Cao Yifei in her youth, with some friends in the fields
© Bakas Algirdas

He looks down on those who have nostalgic feelings about their time in the countryside. But historians feel encouraged that the “educated youth” generation is claiming back its own past. “It is a positive sign that there is a space emerging for private memories outside the party’s interpretation of history,” says Nora Sausmikat, a German sinologist who has researched how China deals with history. “In that process, it is natural to see multiple, conflicting narratives.”

There are signs that an increasing number of this generation are taking a more critical look at their youth and the political forces that shaped it. Several former Red Guards, those who followed Mao’s rallying cry to destroy China’s traditional culture and build a new socialist society, have publicly apologised during the past few months for turning against their teachers, cadres and even their own families. But this remains an exception.

Portrait of Liu Xiaomeng
Liu Xiaomeng (pictured above and below, on the right) is a history professor at the Chinese Academy of Social Sciences in Beijing and author of some of the most authoritative books on the 'sent-down youth'. Below is his junior high school graduation certificate, with Mao Zedong's 'instruction', urging intellectuals to work with workers and farmers © Bakas Algirdas

Many Chinese don’t want to hear about their ugly recent history. The sufferings imposed by their political leaders in a seemingly endless series of murderous mass campaigns has left many of them with such deep fear of luan, or chaos, that they support the Communist party in its insistence that the past be left alone.

“At the time we didn’t know that the cultural revolution was wrong, that going up into the mountains and down to the countryside was wrong,” says Wu Shuibin, a retired school principal from Harbin. She has met us at a coffee house to tell about her years on a bingtuan farm. “We all thought that life was like this, back then we were really stupid, we didn’t know. We didn’t know anything,” she says with a shudder. “That was the torrent of the times, you couldn’t resist it. We have to let history judge.”

The party’s sharp break with Mao’s leadership style appears to only feed amnesia. Some of the excesses of the Mao era seem unthinkable to those born after the start of the reforms. “I feel that there is an insurmountable divide between my generation’s experience and that of our children,” says Cao. “The gap is much bigger than between me and my parents’ generation.”

Liu Xiaomeng in his youth
© Bakas Algirdas

The Communist party has made little progress in allowing public debate of the past. The fact that the party ordered troops to turn on its own citizens in the 1989 democracy movement remains taboo. And with propaganda slogans that revive and sometimes glorify Mao Zedong, the new leadership under Xi Jinping suggests that there is little hope for a re-evaluation of the dictator’s record.
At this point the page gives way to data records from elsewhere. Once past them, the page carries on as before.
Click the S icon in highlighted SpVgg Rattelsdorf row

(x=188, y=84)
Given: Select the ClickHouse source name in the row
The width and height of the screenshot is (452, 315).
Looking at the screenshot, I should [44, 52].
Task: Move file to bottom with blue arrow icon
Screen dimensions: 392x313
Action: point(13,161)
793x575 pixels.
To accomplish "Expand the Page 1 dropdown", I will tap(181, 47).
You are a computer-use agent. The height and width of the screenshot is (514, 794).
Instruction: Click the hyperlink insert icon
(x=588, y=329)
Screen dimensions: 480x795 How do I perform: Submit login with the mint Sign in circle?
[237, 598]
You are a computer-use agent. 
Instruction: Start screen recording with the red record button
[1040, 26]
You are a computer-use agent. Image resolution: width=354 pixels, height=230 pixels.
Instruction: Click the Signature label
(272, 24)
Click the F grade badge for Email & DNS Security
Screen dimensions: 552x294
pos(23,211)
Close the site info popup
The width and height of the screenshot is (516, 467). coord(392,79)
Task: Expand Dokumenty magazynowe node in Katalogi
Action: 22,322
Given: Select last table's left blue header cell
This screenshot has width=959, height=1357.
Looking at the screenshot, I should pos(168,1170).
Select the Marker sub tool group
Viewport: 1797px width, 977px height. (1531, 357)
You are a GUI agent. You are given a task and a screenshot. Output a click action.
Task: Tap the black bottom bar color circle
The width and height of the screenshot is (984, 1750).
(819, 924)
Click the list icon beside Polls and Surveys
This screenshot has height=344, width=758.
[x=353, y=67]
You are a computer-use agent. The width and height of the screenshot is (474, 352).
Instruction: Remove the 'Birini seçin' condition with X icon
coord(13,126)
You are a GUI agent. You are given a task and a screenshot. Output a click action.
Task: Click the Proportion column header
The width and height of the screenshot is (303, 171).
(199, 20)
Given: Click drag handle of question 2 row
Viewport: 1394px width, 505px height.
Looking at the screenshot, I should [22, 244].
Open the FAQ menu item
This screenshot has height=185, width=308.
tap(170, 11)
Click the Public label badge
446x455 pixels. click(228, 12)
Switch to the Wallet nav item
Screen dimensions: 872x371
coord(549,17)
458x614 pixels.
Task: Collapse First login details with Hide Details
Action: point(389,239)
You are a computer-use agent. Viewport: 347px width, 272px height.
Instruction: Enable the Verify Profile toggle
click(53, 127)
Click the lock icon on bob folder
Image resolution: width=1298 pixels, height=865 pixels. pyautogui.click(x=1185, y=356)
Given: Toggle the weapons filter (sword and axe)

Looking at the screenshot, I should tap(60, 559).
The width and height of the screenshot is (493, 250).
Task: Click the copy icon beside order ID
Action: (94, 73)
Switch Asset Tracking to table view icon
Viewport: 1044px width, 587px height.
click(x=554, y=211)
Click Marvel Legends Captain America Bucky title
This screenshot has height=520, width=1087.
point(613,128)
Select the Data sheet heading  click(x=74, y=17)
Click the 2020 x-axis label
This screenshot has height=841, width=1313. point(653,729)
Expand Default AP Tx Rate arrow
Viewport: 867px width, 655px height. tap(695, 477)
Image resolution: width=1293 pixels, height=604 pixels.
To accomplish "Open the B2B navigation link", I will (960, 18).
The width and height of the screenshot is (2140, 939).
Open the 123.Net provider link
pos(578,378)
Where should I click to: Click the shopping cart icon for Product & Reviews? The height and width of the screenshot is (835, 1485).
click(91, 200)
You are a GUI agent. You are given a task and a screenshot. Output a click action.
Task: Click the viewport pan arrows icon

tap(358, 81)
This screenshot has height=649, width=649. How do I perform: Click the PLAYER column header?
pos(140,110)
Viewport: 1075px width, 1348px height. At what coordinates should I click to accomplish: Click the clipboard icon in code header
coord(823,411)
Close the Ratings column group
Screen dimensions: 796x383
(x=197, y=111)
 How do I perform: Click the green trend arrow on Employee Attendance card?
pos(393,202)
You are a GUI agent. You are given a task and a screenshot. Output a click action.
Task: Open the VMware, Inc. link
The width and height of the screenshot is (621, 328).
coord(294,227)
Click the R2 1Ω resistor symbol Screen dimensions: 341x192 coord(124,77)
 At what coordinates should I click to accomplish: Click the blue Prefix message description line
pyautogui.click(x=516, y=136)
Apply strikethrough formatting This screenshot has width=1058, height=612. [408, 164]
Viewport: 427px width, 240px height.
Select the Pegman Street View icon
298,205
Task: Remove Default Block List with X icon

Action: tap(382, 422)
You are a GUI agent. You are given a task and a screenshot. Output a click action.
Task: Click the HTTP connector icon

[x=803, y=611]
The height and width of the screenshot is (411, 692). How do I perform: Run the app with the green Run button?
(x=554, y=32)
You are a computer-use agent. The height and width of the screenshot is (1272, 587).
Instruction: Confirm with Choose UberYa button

But critics believe that in the long term, China cannot avoid an open debate of recent history if the country wants to be at peace with the world and itself. Yuan Weishi, a retired history professor, wrote years ago that the country’s youth was being “raised on wolf’s milk”, warning that the party’s ideology-soaked narrative was breeding nationalism. Says Liu: “I try to do my part to tell people, especially the young, a bit more about the historical truth.”